Portugal aprueba la prohibición del burka en espacios públicos
Este viernes, el Parlamento de Portugal aprobó un proyecto de ley que prohíbe el uso la burka en lugares públicos de todo el país, el siguiente paso es que Antonio José Seguroel Presidente de la República Portuguesa decide promulgarlo, vetarlo o remitirlo al Tribunal Constitucional.
La votación incluyó la votar a favor de la derecha y la extrema derechaChega, quienes son los impulsores de esta iniciativa. Sus ayudantes incluso aplaudieron de pie durante casi un minuto. André Ventura, líder del grupo, celebró la aprobación en su cuenta X con un video desde la sala acompañado del mensaje: “Cualquiera que odie nuestra cultura puede regresar a su país”.
En el texto aprobado, Chega repasó algunos de los países europeos que han legislado y confirma que en Portugal «respeto a la dignidad de la mujer Es, por parte de quienes lo invocan con frecuencia, a menudo ignorado«. Por ello, es tan importante adoptar medidas «que tiendan no sólo, de manera abstracta y objetiva, a garantías de protección y seguridad de los ciudadanos que se encuentran en el territorio nacional, sino que también apunten específica e individualmente a la realización de los principios de dignidad y respeto a la mujer que deben guiar cualquier Estado de derecho».
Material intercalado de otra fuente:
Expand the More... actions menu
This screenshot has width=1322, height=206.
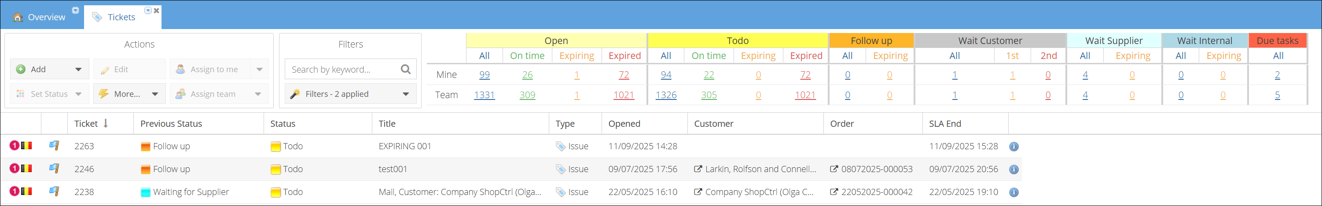point(154,94)
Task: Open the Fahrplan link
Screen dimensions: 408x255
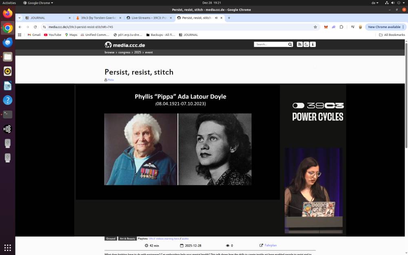Action: click(x=271, y=246)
La primera ley acompañada de controversias
Hubo un primer reglamento que fue aprobado en octubre de 2025 con el apoyo de dos socios gubernamentales: el Partido Socialdemócrata y el Demócrata Cristiano CDS-PP, además de Iniciativa Liberal y Chega, quienes se opusieron fueron el Partido Socialista, el Libro Ecologista, el Bloco de Esquerda y el Partido Comunista de Portugal, también hubo abstenciones del PAN, el partido animalista, y del JPP, el partido regionalista.
Como era de esperar, esta primera aprobación llegó acompañado de reseñas y protestas como Amnistía Internacional condenando el proyecto de ley como “discriminatorio” y viola los derechos humanos de las mujeres quienes optan por usar un velo para cubrir su rostro.
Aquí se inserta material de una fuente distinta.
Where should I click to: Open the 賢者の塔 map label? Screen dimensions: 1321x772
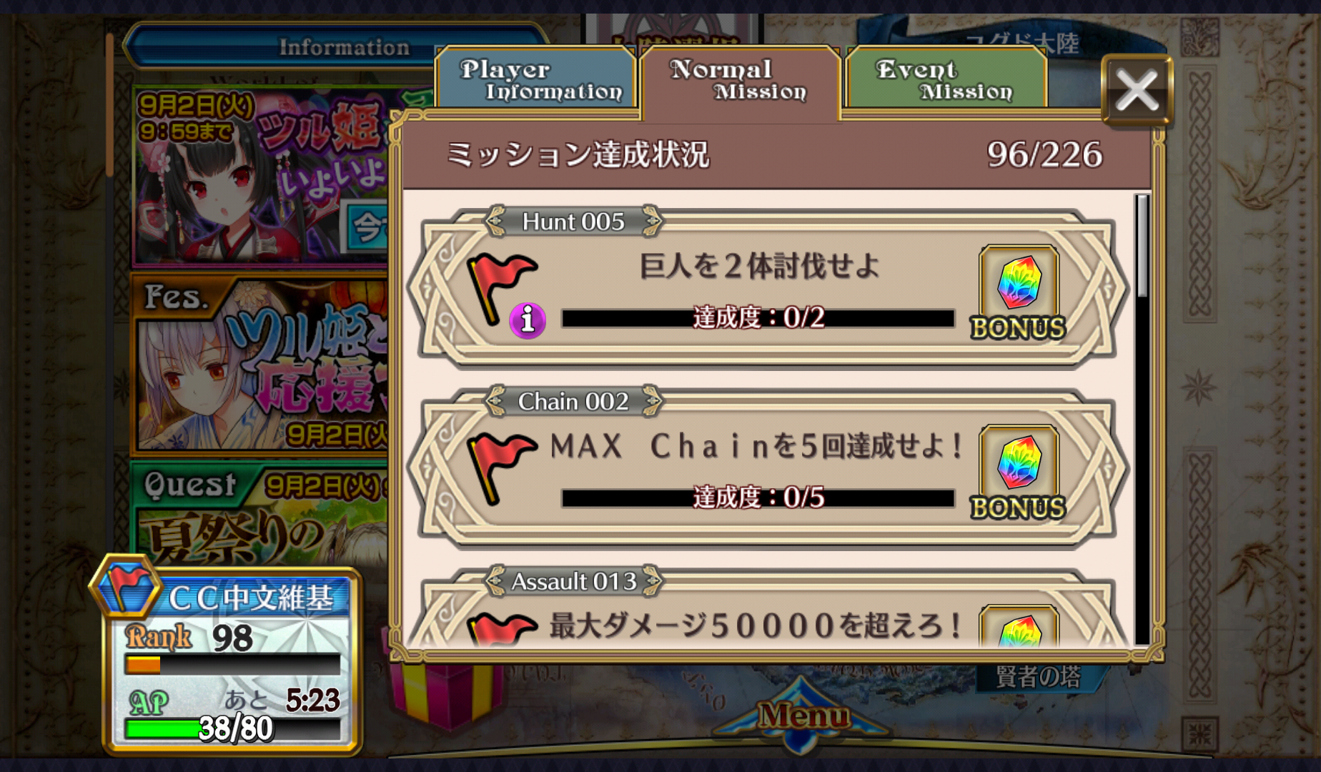1038,676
Después de más de ocho meses de negociaciones entre Chega y el partido de centroderecha PSD, que buscaba reducir el peso de la cuestión religiosa, argumentaron que era “seguridad pública y orden público”finalmente lograron ponerse de acuerdo sobre un texto final.
Inicialmente la idea original proponía una pena de prisión de hasta tres años para quienes se cubran el rostro en público, la propuesta final ha sanciones económicas entre 200 y 2.000 euros en caso de negligencia, y entre 400 y 4.000 en caso de fraude.